Memory operations re-ordering by CPU affects the execution of multi-threaded code.

pub unsafe fn writer(u32_ptr_1: *mut u32, u32_ptr_2: *mut u32) {
    u32_ptr_1.write_volatile(58);
    u32_ptr_2.write_volatile(42);
}

pub unsafe fn reader(u32_ptr_1: *mut u32, u32_ptr_2: *mut u32) -> (u32, u32) {
    (u32_ptr_1.read_volatile(), u32_ptr_2.read_volatile())
}

If we initialize the contents of both pointers to 0, and then run each function in a different thread, we can list the possible outcomes for the reader. We know that there is no synchronization, but based on our experience with single threaded code we think the possible return values are (0, 0), (58, 0) or (58, 42). But the possibility of hardware reordering of memory writes affecting multi-threads means that there is a fourth option (0, 42).

This issue is easily fixed using Atomic types which present operations that synchronize updates between threads. Atomic memory orderings can further be used to specify the way atomic operations synchronize memory.

pub enum Ordering {
    Relaxed,
    Release,
    Acquire,
    AcqRel,
    SeqCst,
}

There is risk that Rust code might produce different (in an execution sense) assembly code on different CPUs.

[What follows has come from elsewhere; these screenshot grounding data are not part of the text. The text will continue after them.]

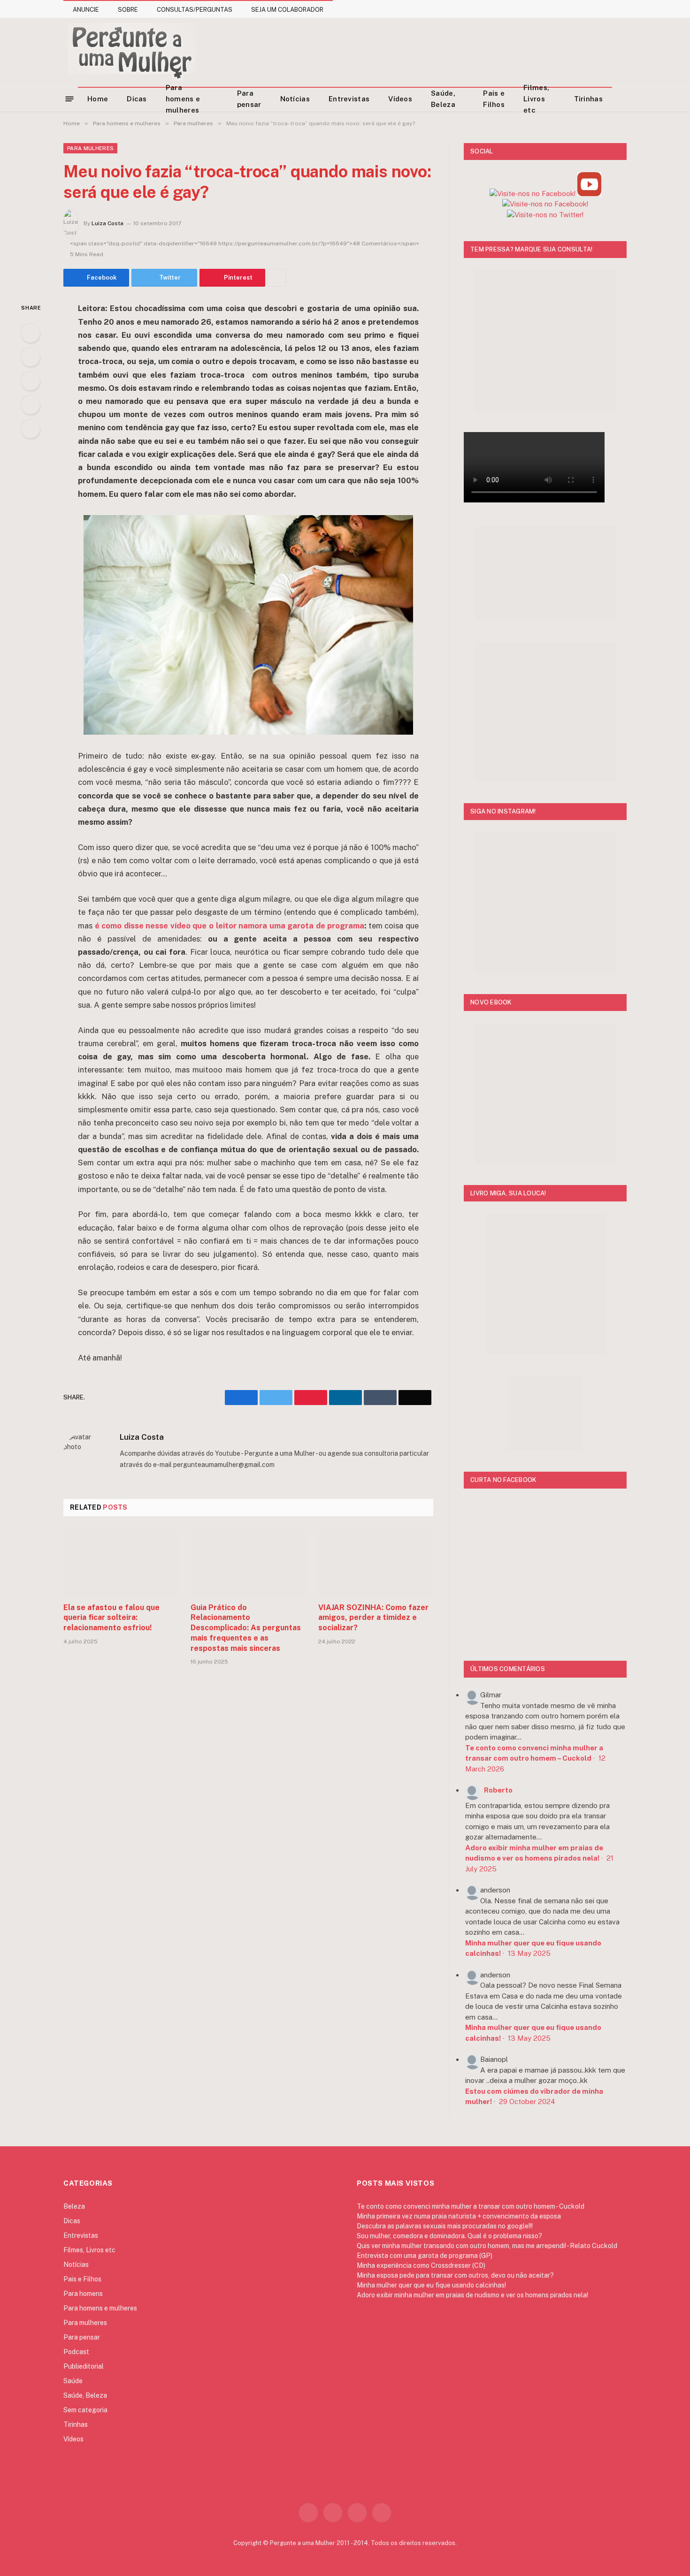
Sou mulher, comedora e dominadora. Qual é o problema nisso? (449, 2236)
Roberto (498, 1790)
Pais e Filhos (494, 98)
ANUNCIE (86, 9)
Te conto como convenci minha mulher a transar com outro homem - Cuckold (470, 2206)
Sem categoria (85, 2410)
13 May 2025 (529, 1953)
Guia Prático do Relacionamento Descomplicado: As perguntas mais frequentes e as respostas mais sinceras (246, 1628)
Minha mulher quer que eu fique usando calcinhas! (431, 2285)
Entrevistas (349, 99)
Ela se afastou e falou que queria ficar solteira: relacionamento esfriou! (111, 1618)
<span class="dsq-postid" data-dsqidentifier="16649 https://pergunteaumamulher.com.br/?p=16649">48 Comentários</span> (244, 243)
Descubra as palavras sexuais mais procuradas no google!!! (445, 2226)
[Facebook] (30, 333)
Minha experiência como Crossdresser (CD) (421, 2265)
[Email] (30, 428)
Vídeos (400, 99)
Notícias (295, 99)
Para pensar (249, 98)
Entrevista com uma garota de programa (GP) (424, 2255)
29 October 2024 (527, 2101)
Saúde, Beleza (443, 98)
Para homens (83, 2293)
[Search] (623, 98)
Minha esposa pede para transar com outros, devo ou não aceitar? (455, 2275)
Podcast (76, 2352)
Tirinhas (588, 99)
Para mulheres (90, 148)
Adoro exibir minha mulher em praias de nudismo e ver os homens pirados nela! (472, 2295)
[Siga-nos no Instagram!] (532, 194)
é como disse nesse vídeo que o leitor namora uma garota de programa (230, 925)
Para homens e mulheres (183, 99)
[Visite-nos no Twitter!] (545, 215)
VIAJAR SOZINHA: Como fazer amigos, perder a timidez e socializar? (373, 1618)
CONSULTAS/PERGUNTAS (194, 9)
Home (97, 99)
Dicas (137, 99)
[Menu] (70, 98)
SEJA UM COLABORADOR (287, 9)
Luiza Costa (107, 223)
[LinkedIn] (30, 381)
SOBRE (128, 9)
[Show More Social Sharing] (277, 278)
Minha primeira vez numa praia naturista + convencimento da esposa (459, 2216)
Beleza (74, 2206)
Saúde (73, 2381)
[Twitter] (30, 357)
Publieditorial (83, 2366)
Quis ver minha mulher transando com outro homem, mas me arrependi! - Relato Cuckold (487, 2245)
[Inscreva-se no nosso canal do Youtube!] (589, 194)
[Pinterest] (30, 404)
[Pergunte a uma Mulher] (131, 52)
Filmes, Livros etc (536, 99)
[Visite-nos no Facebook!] (545, 204)
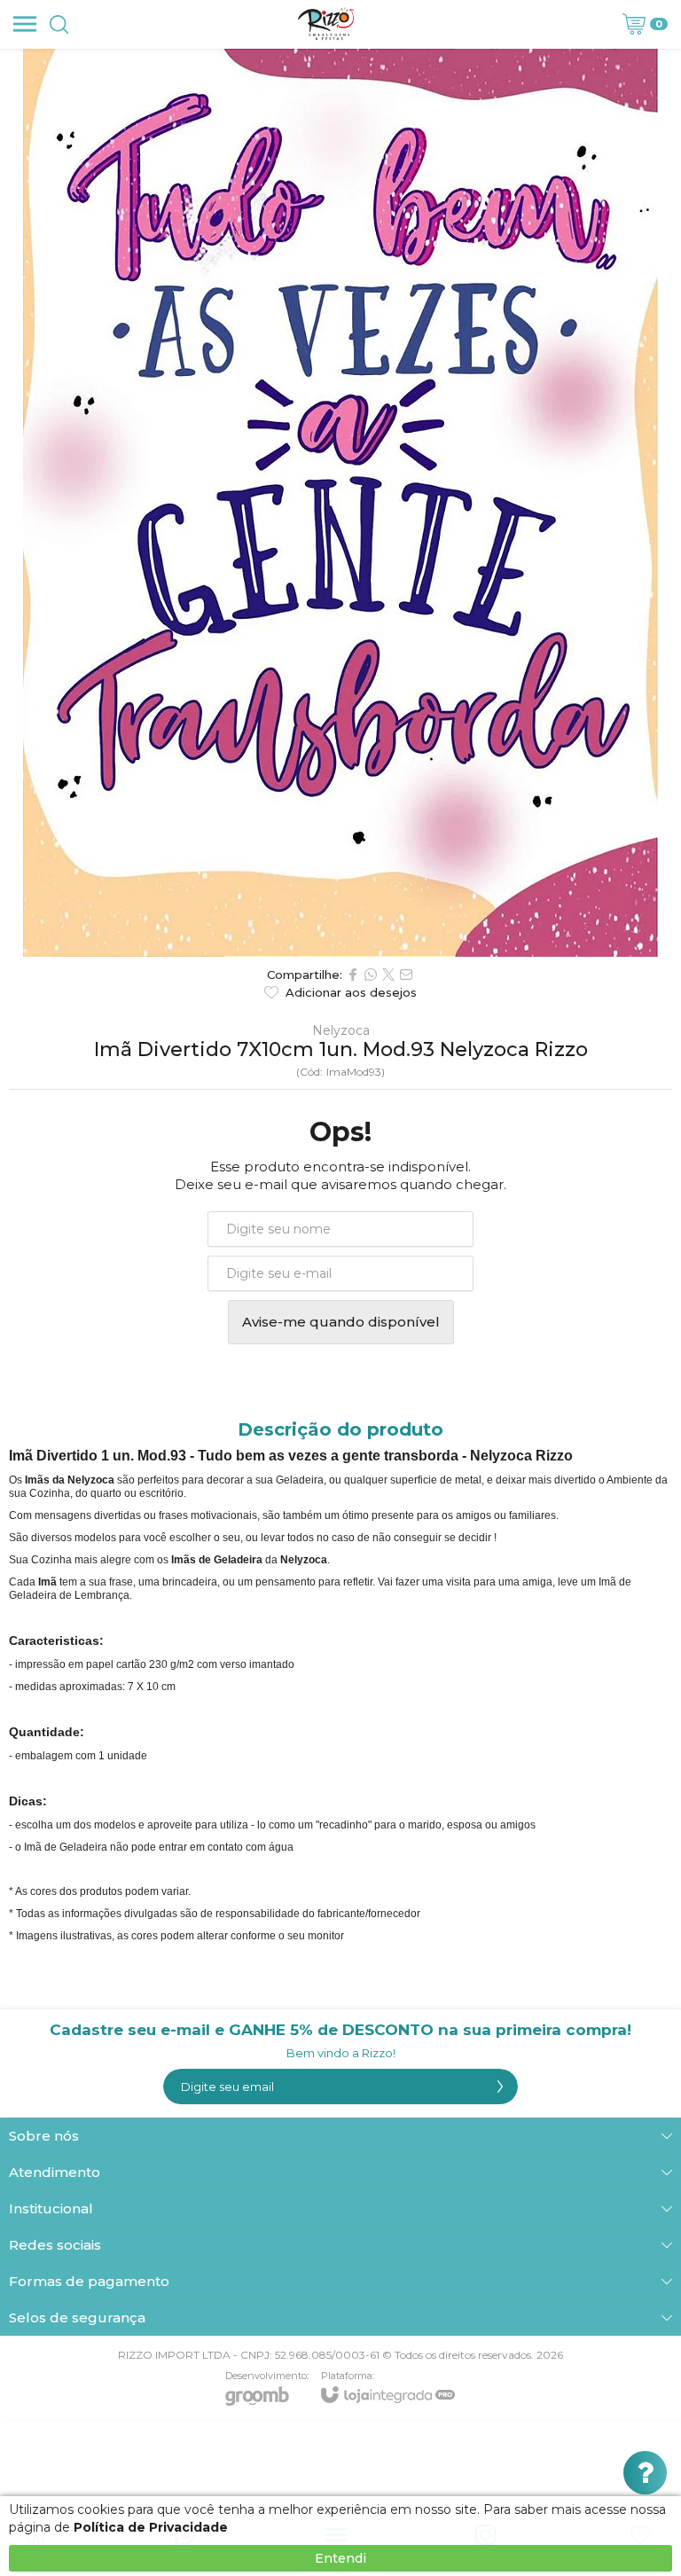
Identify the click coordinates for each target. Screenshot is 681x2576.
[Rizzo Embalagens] (326, 24)
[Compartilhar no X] (388, 974)
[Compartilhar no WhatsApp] (370, 974)
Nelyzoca (341, 1030)
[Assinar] (500, 2086)
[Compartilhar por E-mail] (406, 974)
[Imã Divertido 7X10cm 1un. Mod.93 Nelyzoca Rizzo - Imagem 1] (340, 503)
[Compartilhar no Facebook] (353, 974)
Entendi (340, 2558)
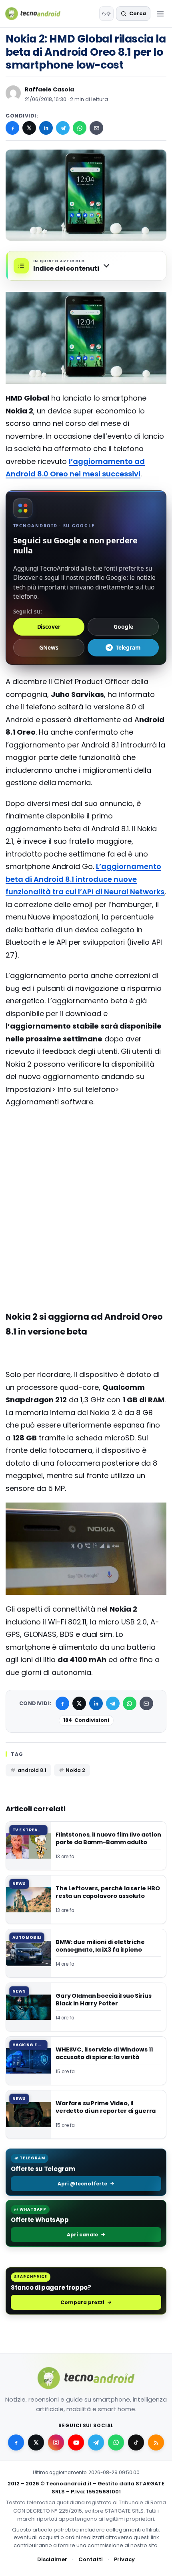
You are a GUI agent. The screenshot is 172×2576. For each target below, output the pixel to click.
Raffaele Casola (49, 89)
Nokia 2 (75, 1770)
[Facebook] (12, 128)
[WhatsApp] (79, 128)
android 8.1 (32, 1770)
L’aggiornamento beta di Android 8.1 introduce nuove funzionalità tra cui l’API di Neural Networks (85, 879)
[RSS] (156, 2442)
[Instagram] (56, 2442)
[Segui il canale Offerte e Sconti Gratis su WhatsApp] (116, 2442)
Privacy (124, 2559)
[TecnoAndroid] (38, 13)
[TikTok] (136, 2442)
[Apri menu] (160, 13)
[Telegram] (63, 128)
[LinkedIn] (46, 128)
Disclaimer (52, 2559)
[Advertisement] (86, 1146)
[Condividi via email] (96, 128)
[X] (29, 128)
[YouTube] (76, 2442)
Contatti (90, 2559)
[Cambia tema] (106, 13)
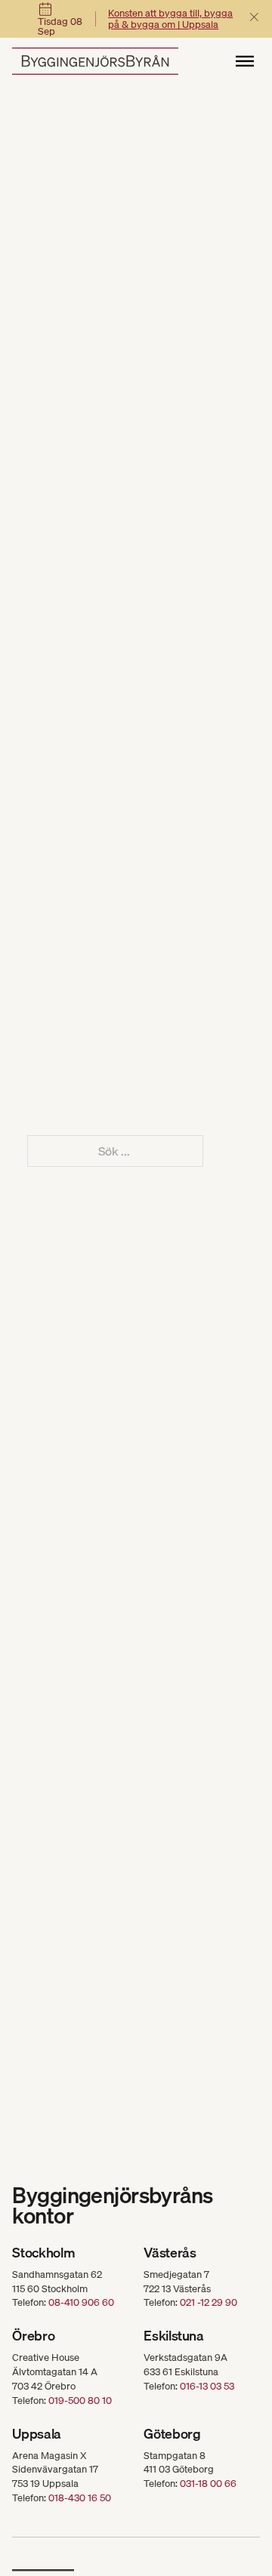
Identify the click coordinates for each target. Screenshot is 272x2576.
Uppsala (36, 2434)
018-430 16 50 (79, 2497)
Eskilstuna (173, 2336)
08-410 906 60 (81, 2302)
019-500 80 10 (80, 2400)
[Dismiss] (254, 17)
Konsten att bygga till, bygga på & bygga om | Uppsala (170, 19)
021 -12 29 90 (208, 2302)
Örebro (33, 2336)
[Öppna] (245, 61)
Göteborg (172, 2434)
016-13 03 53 (207, 2385)
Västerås (170, 2253)
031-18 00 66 (208, 2483)
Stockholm (43, 2253)
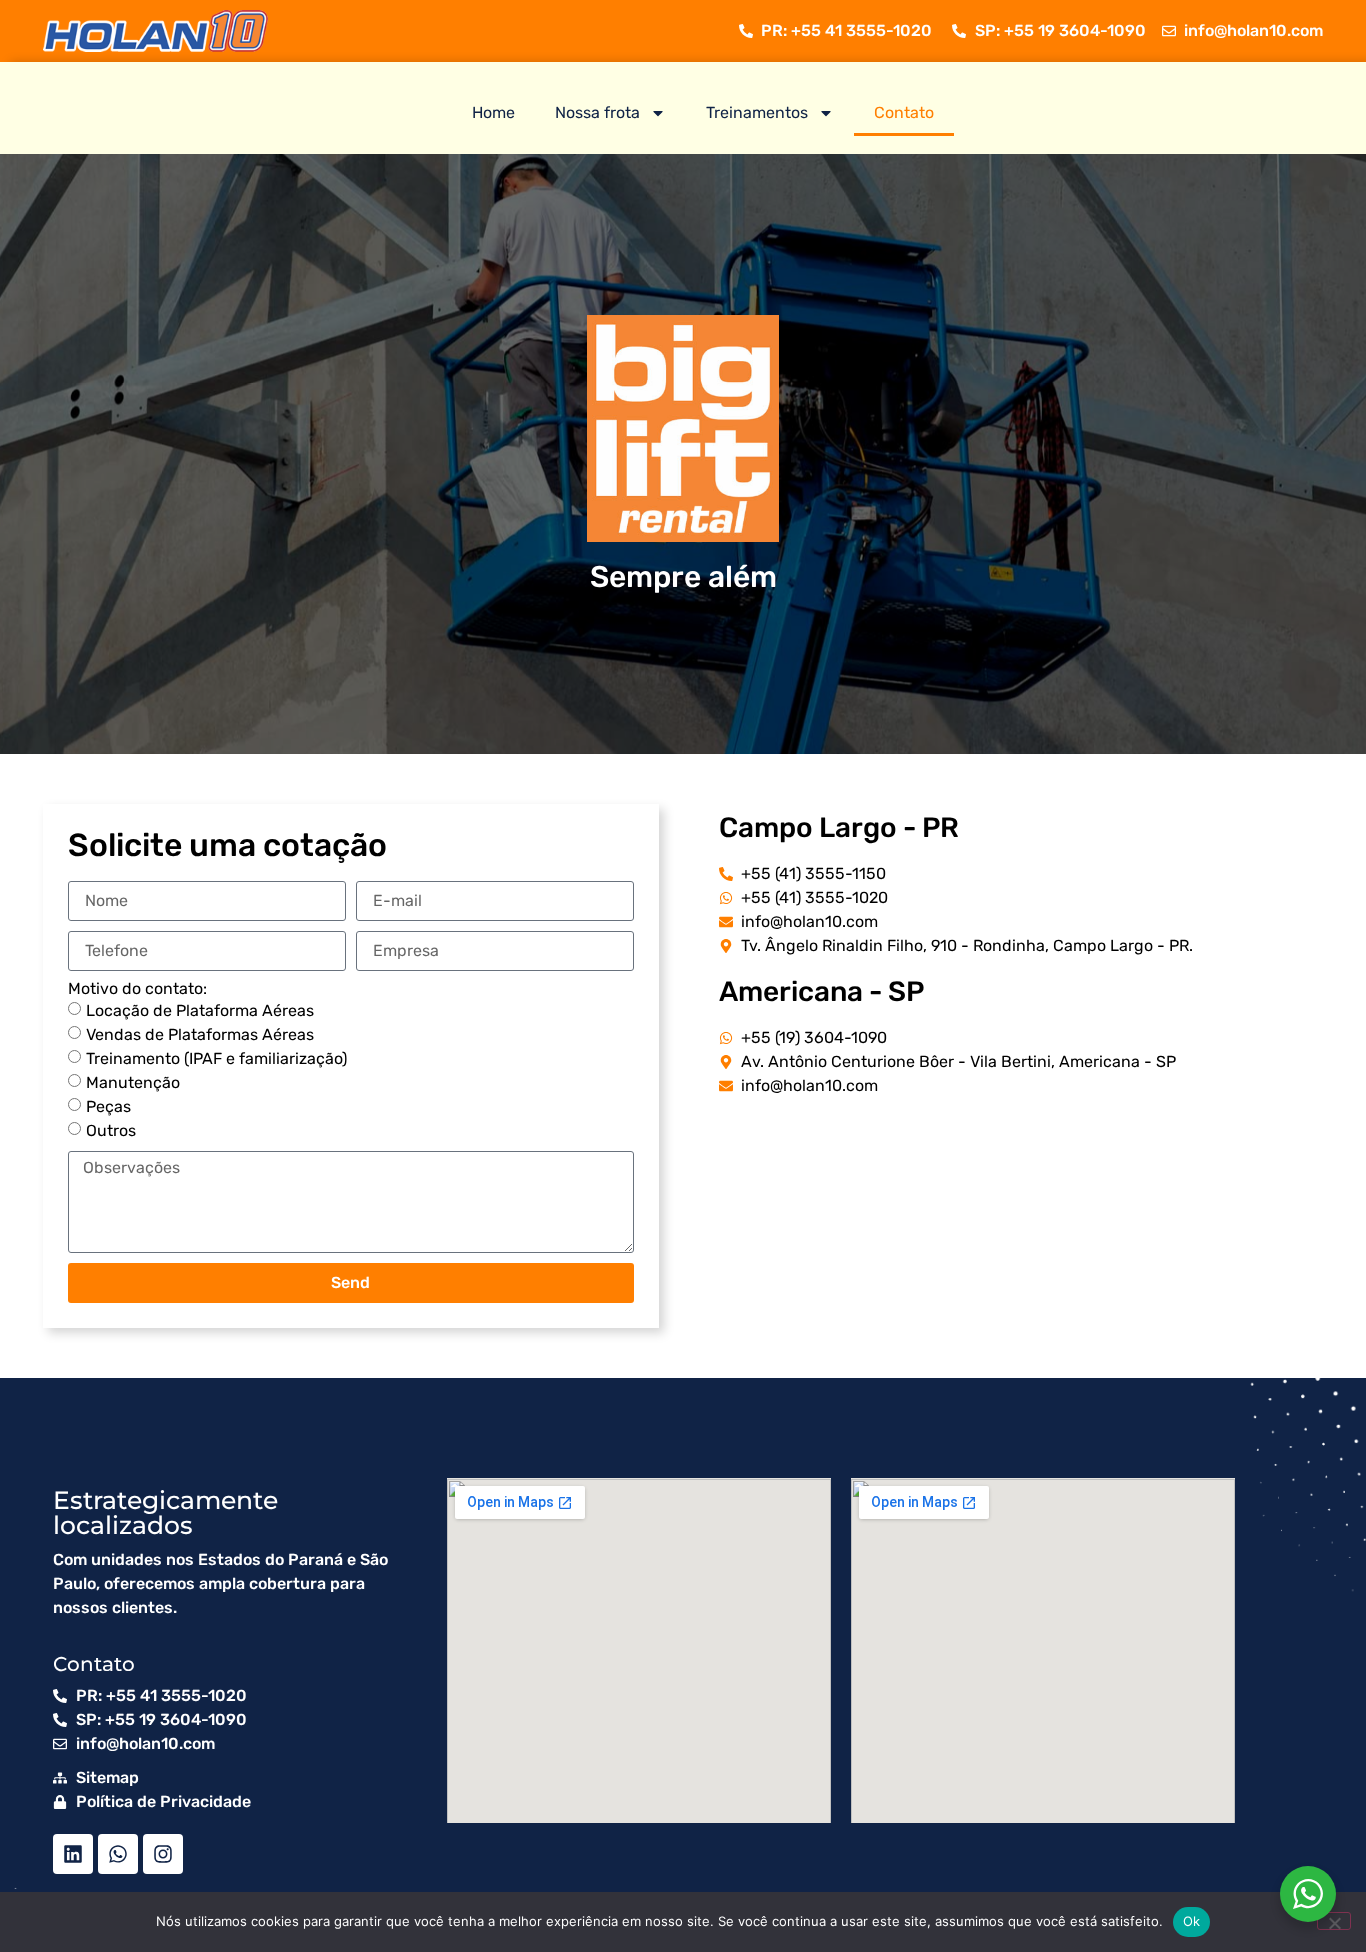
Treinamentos (757, 112)
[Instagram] (163, 1854)
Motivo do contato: (137, 989)
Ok (1192, 1921)
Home (493, 112)
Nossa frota (597, 112)
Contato (904, 112)
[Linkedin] (73, 1854)
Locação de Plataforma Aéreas (200, 1010)
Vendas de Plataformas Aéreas (200, 1034)
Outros (111, 1130)
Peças (108, 1106)
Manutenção (133, 1082)
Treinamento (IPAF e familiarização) (216, 1058)
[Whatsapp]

The mapping between the theoretical Rust memory model and the X86 memory model is more forgiving to programmer error. It’s possible for us to write code that is wrong with respect to the abstract memory model, but still have it produce the correct assembly code and work correctly on some CPU’s.

Where the memory model of ARM differs from X86 is that ARM CPU’s will re-order writes relative to other writes, whereas X86 will not.

To ensure correctness, it's crucial to use the correct memory ordering in the Rust code.

Using the atomic module still requires care when working across multiple CPU’s. As we saw from looking at the X86 vs ARM assembly outputs, if we replace Ordering::Release with Ordering::Relaxed on our store we’d be back to a version that worked correctly on x86 but failed on ARM. It’s especially required working with AtomicPtr to avoid undefined behavior when eventually accessing the value pointed at.